Recorded data —

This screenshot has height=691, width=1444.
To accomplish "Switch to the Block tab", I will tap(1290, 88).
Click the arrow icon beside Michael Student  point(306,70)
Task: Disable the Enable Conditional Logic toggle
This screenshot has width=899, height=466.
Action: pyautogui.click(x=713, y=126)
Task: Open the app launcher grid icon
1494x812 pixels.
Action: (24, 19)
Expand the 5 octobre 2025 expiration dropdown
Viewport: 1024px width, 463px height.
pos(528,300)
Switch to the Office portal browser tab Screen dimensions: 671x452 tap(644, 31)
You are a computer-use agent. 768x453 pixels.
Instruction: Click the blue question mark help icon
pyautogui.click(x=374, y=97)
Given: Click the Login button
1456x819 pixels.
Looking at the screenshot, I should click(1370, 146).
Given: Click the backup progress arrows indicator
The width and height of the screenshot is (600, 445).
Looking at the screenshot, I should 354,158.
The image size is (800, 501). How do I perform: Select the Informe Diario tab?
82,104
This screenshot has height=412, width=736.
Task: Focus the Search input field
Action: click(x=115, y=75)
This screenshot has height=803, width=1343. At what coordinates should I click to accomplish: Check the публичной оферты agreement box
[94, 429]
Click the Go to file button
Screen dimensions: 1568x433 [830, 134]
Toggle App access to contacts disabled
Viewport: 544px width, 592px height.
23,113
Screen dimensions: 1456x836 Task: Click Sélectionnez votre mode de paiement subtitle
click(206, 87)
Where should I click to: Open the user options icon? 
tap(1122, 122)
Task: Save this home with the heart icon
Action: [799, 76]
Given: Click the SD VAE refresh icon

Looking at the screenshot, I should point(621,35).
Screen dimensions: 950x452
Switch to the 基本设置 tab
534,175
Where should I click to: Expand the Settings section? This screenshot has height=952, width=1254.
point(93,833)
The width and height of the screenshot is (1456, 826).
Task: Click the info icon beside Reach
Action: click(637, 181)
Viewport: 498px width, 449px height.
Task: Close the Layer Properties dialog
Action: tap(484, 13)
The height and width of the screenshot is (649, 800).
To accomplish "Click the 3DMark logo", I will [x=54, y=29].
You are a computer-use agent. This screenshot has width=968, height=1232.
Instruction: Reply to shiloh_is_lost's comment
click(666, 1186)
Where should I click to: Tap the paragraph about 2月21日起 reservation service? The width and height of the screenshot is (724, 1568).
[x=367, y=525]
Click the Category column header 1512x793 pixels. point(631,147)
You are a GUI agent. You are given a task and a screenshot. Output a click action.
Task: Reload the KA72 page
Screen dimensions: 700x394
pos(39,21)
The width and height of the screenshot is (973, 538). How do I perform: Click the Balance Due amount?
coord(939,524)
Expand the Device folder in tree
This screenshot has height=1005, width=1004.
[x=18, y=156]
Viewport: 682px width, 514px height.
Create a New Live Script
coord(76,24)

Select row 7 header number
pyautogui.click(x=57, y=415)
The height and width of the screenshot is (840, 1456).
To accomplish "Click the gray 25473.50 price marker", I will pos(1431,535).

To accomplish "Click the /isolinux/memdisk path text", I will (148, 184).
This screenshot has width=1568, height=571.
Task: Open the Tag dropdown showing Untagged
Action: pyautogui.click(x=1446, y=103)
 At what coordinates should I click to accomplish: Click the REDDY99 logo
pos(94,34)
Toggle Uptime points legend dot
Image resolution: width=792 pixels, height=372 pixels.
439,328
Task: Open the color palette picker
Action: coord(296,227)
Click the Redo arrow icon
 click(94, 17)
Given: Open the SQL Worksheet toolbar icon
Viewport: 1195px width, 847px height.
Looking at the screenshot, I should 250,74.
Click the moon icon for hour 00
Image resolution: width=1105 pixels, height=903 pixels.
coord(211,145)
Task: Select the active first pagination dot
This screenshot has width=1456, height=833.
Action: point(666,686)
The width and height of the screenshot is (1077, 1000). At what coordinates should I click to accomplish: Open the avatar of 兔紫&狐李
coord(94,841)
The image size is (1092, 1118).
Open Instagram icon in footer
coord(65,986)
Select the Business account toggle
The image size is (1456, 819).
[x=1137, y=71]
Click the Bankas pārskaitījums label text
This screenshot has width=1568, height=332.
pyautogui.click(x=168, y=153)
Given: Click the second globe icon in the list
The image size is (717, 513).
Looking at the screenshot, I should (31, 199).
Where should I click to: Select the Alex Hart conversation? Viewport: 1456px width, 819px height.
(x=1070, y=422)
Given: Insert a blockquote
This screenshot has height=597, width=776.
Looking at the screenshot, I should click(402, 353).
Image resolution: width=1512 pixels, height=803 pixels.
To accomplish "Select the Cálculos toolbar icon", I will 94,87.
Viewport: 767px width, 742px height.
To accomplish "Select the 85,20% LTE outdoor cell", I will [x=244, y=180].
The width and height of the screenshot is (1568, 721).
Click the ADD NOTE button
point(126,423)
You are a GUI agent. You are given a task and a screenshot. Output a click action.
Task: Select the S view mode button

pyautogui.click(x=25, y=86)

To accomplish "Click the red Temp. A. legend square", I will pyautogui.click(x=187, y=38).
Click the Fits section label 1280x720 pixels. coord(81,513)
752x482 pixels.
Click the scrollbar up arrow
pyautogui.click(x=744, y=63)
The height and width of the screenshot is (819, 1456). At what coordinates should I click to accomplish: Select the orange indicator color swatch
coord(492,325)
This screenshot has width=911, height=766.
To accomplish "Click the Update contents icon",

Given request — Copy the entire listing above, substituting "Change" for every occurrence of "Switch" and leaving everything else unchanged.

Result for this exercise —
This screenshot has height=691, width=1444.
To accomplish "Change to the Block tab", I will tap(1290, 88).
Click the arrow icon beside Michael Student  point(306,70)
Task: Disable the Enable Conditional Logic toggle
This screenshot has width=899, height=466.
Action: pyautogui.click(x=713, y=126)
Task: Open the app launcher grid icon
1494x812 pixels.
Action: (24, 19)
Expand the 5 octobre 2025 expiration dropdown
Viewport: 1024px width, 463px height.
pos(528,300)
Change to the Office portal browser tab Screen dimensions: 671x452 tap(644, 31)
You are a computer-use agent. 768x453 pixels.
Instruction: Click the blue question mark help icon
pyautogui.click(x=374, y=97)
Given: Click the Login button
1456x819 pixels.
Looking at the screenshot, I should click(1370, 146).
Given: Click the backup progress arrows indicator
The width and height of the screenshot is (600, 445).
Looking at the screenshot, I should 354,158.
The image size is (800, 501). How do I perform: Select the Informe Diario tab?
82,104
This screenshot has height=412, width=736.
Task: Focus the Search input field
Action: click(x=115, y=75)
This screenshot has height=803, width=1343. At what coordinates should I click to accomplish: Check the публичной оферты agreement box
[94, 429]
Click the Go to file button
Screen dimensions: 1568x433 [830, 134]
Toggle App access to contacts disabled
Viewport: 544px width, 592px height.
23,113
Screen dimensions: 1456x836 Task: Click Sélectionnez votre mode de paiement subtitle
click(206, 87)
Where should I click to: Open the user options icon? 
tap(1122, 122)
Task: Save this home with the heart icon
Action: [799, 76]
Given: Click the SD VAE refresh icon

Looking at the screenshot, I should point(621,35).
Screen dimensions: 950x452
Change to the 基本设置 tab
534,175
Where should I click to: Expand the Settings section? This screenshot has height=952, width=1254.
point(93,833)
The width and height of the screenshot is (1456, 826).
Task: Click the info icon beside Reach
Action: click(637, 181)
Viewport: 498px width, 449px height.
Task: Close the Layer Properties dialog
Action: tap(484, 13)
The height and width of the screenshot is (649, 800).
To accomplish "Click the 3DMark logo", I will [x=54, y=29].
You are a computer-use agent. This screenshot has width=968, height=1232.
Instruction: Reply to shiloh_is_lost's comment
click(666, 1186)
Where should I click to: Tap the paragraph about 2月21日起 reservation service? The width and height of the screenshot is (724, 1568).
[x=367, y=525]
Click the Category column header 1512x793 pixels. point(631,147)
You are a GUI agent. You are given a task and a screenshot. Output a click action.
Task: Reload the KA72 page
Screen dimensions: 700x394
pos(39,21)
The width and height of the screenshot is (973, 538). How do I perform: Click the Balance Due amount?
coord(939,524)
Expand the Device folder in tree
This screenshot has height=1005, width=1004.
[x=18, y=156]
Viewport: 682px width, 514px height.
Create a New Live Script
coord(76,24)

Select row 7 header number
pyautogui.click(x=57, y=415)
The height and width of the screenshot is (840, 1456).
To accomplish "Click the gray 25473.50 price marker", I will pos(1431,535).

To accomplish "Click the /isolinux/memdisk path text", I will (148, 184).
This screenshot has width=1568, height=571.
Task: Open the Tag dropdown showing Untagged
Action: pyautogui.click(x=1446, y=103)
 At what coordinates should I click to accomplish: Click the REDDY99 logo
pos(94,34)
Toggle Uptime points legend dot
Image resolution: width=792 pixels, height=372 pixels.
439,328
Task: Open the color palette picker
Action: coord(296,227)
Click the Redo arrow icon
 click(94, 17)
Given: Open the SQL Worksheet toolbar icon
Viewport: 1195px width, 847px height.
Looking at the screenshot, I should 250,74.
Click the moon icon for hour 00
Image resolution: width=1105 pixels, height=903 pixels.
coord(211,145)
Task: Select the active first pagination dot
This screenshot has width=1456, height=833.
Action: point(666,686)
The width and height of the screenshot is (1077, 1000). At what coordinates should I click to accomplish: Open the avatar of 兔紫&狐李
coord(94,841)
The image size is (1092, 1118).
Open Instagram icon in footer
coord(65,986)
Select the Business account toggle
The image size is (1456, 819).
[x=1137, y=71]
Click the Bankas pārskaitījums label text
This screenshot has width=1568, height=332.
pyautogui.click(x=168, y=153)
Given: Click the second globe icon in the list
The image size is (717, 513).
Looking at the screenshot, I should (31, 199).
Where should I click to: Select the Alex Hart conversation? Viewport: 1456px width, 819px height.
(x=1070, y=422)
Given: Insert a blockquote
This screenshot has height=597, width=776.
Looking at the screenshot, I should click(402, 353).
Image resolution: width=1512 pixels, height=803 pixels.
To accomplish "Select the Cálculos toolbar icon", I will 94,87.
Viewport: 767px width, 742px height.
To accomplish "Select the 85,20% LTE outdoor cell", I will [x=244, y=180].
The width and height of the screenshot is (1568, 721).
Click the ADD NOTE button
point(126,423)
You are a GUI agent. You are given a task and a screenshot. Output a click action.
Task: Select the S view mode button

pyautogui.click(x=25, y=86)

To accomplish "Click the red Temp. A. legend square", I will pyautogui.click(x=187, y=38).
Click the Fits section label 1280x720 pixels. coord(81,513)
752x482 pixels.
Click the scrollbar up arrow
pyautogui.click(x=744, y=63)
The height and width of the screenshot is (819, 1456). At what coordinates should I click to accomplish: Select the orange indicator color swatch
coord(492,325)
This screenshot has width=911, height=766.
To accomplish "Click the Update contents icon",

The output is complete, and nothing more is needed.